Applications involving irregular time behavior or dynamically varying data structures are difficult to program using the crystalline model or its variants. Examples are dynamically adaptive grids for studying shock waves in fluid dynamics, N-body  simulations of gravitating systems, and artificial intelligence applications, such as chess. The few applications in this class that have been written typically use custom designed operating systems and special techniques.
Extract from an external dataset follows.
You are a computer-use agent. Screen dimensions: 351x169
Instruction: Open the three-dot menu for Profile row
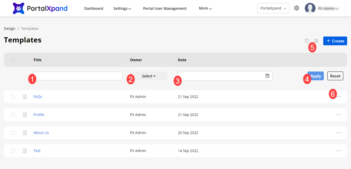(339, 115)
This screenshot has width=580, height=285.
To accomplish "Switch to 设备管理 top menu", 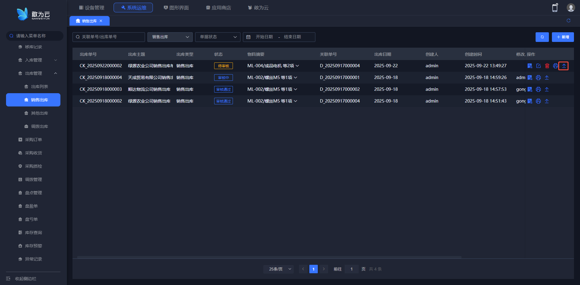I will click(x=92, y=8).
To support applications in this class, we developed a new, general-purpose operating system called MOOSE  for the Mark II hypercube [Salmon:88a], and later wrote an extended version called MOOS II for the Intel iPSC/1 [Koller:88b]. While the MOOSE system was fairly convenient for some applications, it became available at a time when the Mark II and iPSC/1 were falling into disuse because of uncompetitive performance. The iPSC/1 was used for MOOS II for two reasons: It had the necessary hardware support on the node, and, because of low performance, it had little production use for scientific simulation. Thus, we could afford to devote the iPSC/1 to the ``messy'' process of developing a new operating system which rendered the machine unusable to others for long periods of time. Only one major application was ever written using MOOSE (Ray tracing,  [Goldsmith:88a], mentioned in Section 14.1 [Salmon:88c]), and only toy applications were written using MOOS II. Its main value was therefore as an experiment in operating system design and some of its features are now incorporated in Express (Section 5.2). The lightweight threads pioneered in MOOSE are central to essentially all new distributed- and shared-memory computing models-in particular MOVIE, described in Chapter 17.